===== Texto del documento

Vosotros no sabéis porque me matáis, pero yo si se porque muero: para que vuestros hijos sean mejores que vosotros. Dice la leyenda que Ramiro de Maeztu dirigió esta frase al pelotón de milicianos anarquistas que lo asesinaron el 1 de noviembre de 1936, junto con 31 presos más, entre los que se encontraba su tocayo, Ramiro Ledesma Ramos.
¿Quién había sido Ramiro de Maeztu? En sus últimos años uno de los principales ideólogos de la extrema derecha monárquica y católica, director de la revista Acción Española y diputado en las Cortes por Álava por el partido monárquico Renovación Española. Pero este último Maeztu, quizá el más conocido, no es, ni mucho menos todo Maeztu. Ramiro de Maeztu es uno de los intelectuales españoles más importantes del siglo XX, con una apasionante evolución ideológica y política que le llevó desde un regeneracionismo próximo a la generación del 98 y a Joaquín Costa hasta la ideología contrarrevolucionaria.
Maeztu fue un hombre de formación autodidacta. Carecía de estudios universitarios, con excepción de una corta estancia en Marburgo, donde conoció la filosofía de Kant, que le impresionó vivamente. Fue, antes que nada un periodista. De hecho, la mayoría de sus libros (con la excepción de La crisis del humanismo y Don Quijote, Don Juan y la Celestina, ensayos de simpatía) son recopilaciones de artículos periodísticos. A pesar de su evolución ideológica Maeztu fue siempre un hombre de compromiso, un engagé, como dirían los franceses, que siempre creyó en la posibilidad de la regeneración de España, que siempre aborreció el escapismo literario de muchos de sus antiguos compañeros de generación, como Azorín o Baroja, y que siempre estuvo dispuesto a poner su pluma al servicio de este compromiso.
La biografía intelectual de Maeztu es realmente apasionante. Su evolución ideológica nos muestra a alguien que no está nunca satisfecho con los modelos que ha construido, que no deja de buscar respuestas, que no deja de interactuar con la realidad que le rodea. Así vemos cómo evoluciona desde el regeneracionismo basado en una especie de darwinismo social a posiciones liberal-socialistas, de aquí al socialismo “gremial”, a una ideología contrarrevolucionaria altamente original, a teórico de un “capitalismo católico” y finalmente a teórico del pensamiento católico-monárquico desde las páginas de Acción Española.

==========

* _Instrucción_
Responde estas preguntas sobre el texto acerca de Ramiro de Maeztu:
(a) ¿Por qué provincia fue diputado en las Cortes?
(b) ¿En qué ciudad hizo una corta estancia de estudios?
(c) ¿Desde las páginas de qué revista fue teórico del pensamiento católico-monárquico?

===== Sección de datos

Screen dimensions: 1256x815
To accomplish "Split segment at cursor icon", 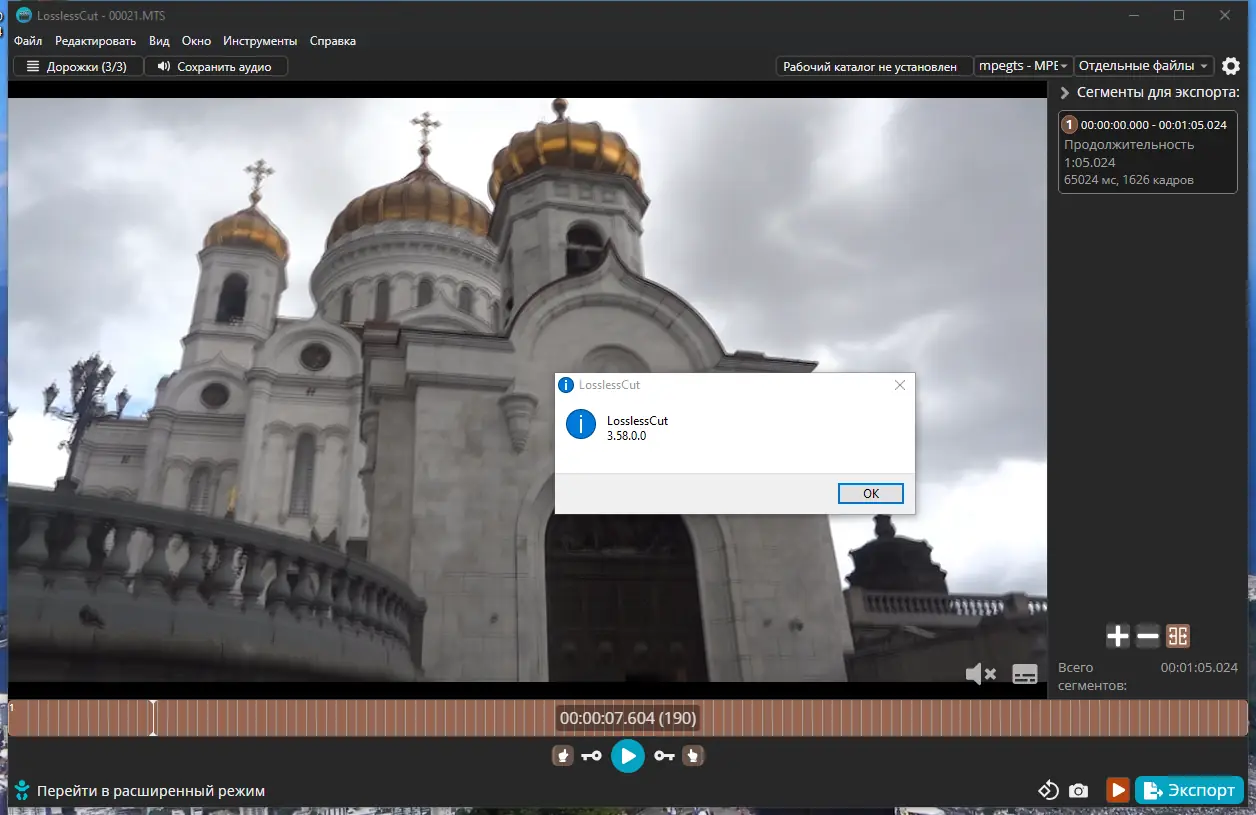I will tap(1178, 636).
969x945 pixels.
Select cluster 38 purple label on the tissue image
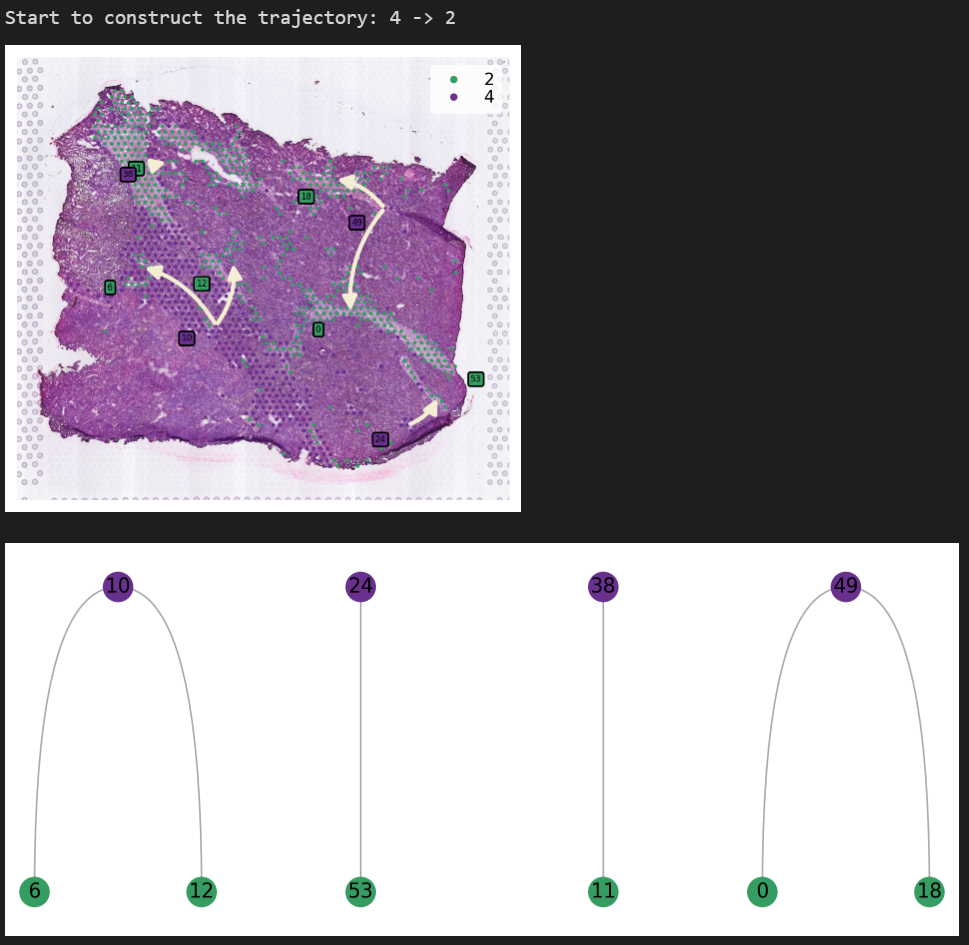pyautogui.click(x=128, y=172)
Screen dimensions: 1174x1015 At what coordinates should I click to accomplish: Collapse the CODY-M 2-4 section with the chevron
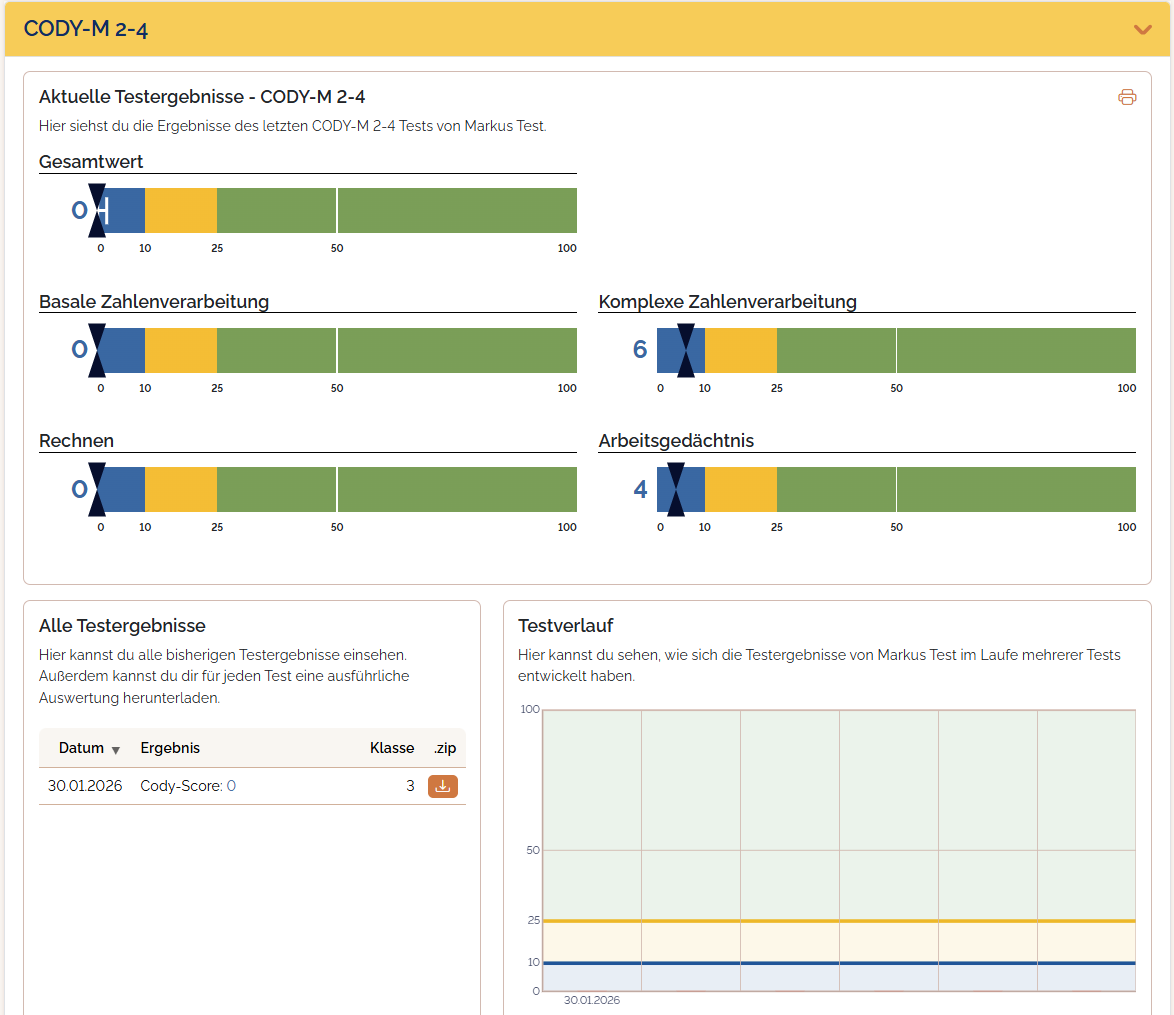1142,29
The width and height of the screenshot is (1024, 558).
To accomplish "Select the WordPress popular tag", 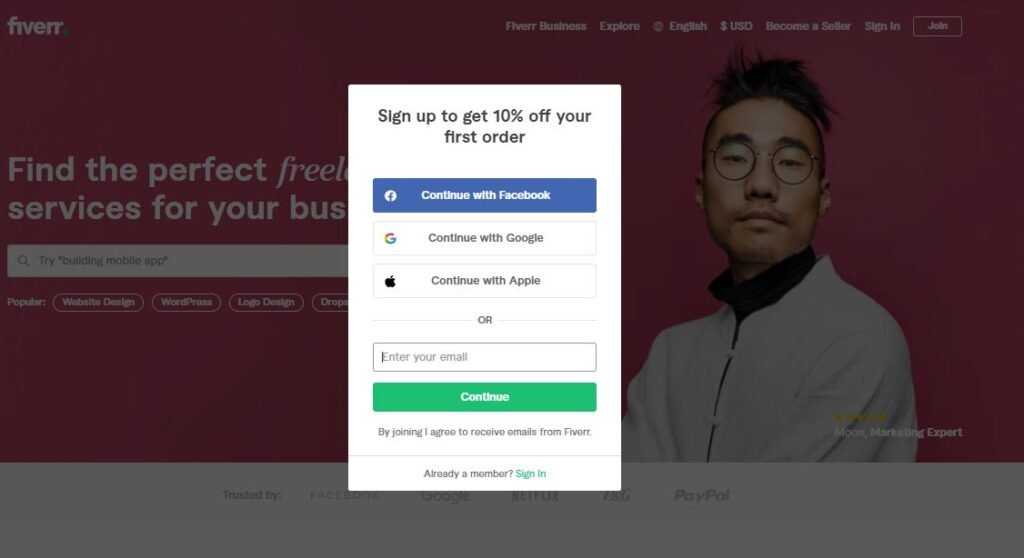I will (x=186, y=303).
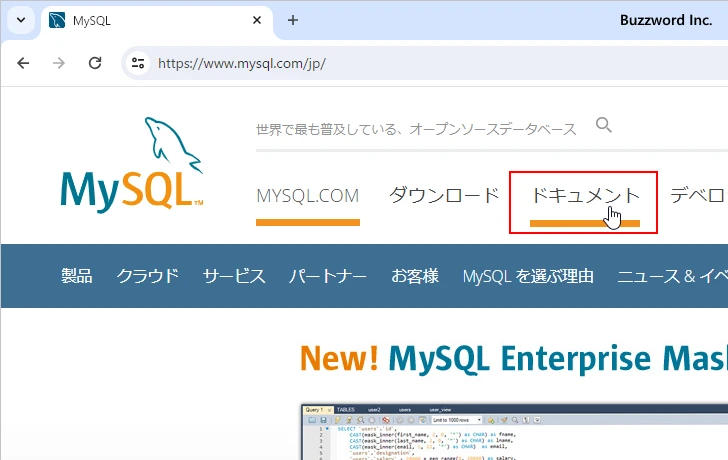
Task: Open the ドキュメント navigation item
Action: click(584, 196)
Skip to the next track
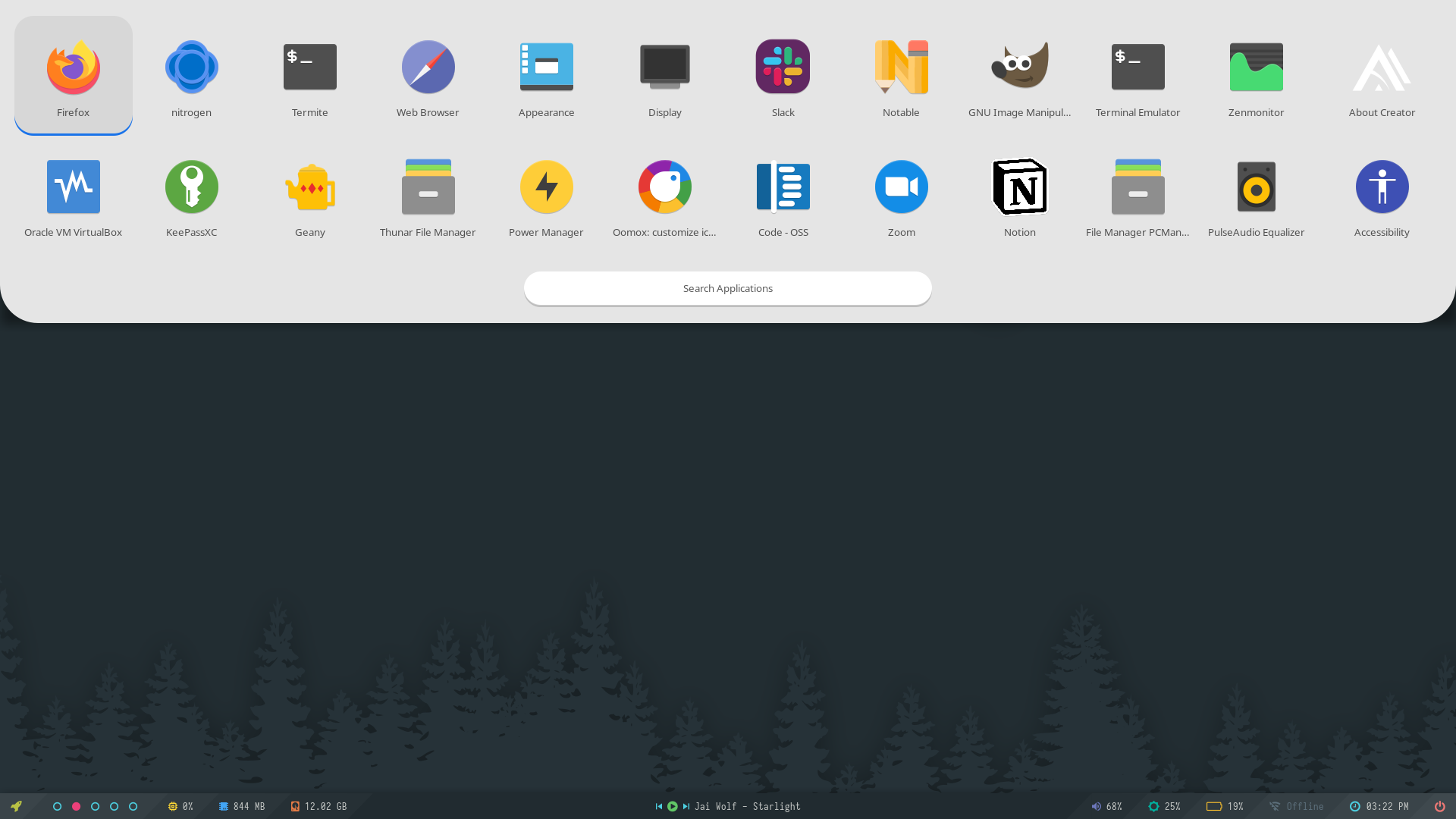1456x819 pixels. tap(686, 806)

==========

* _Resultado correcto_
(a) Por Álava.
(b) En Marburgo.
(c) Desde Acción Española.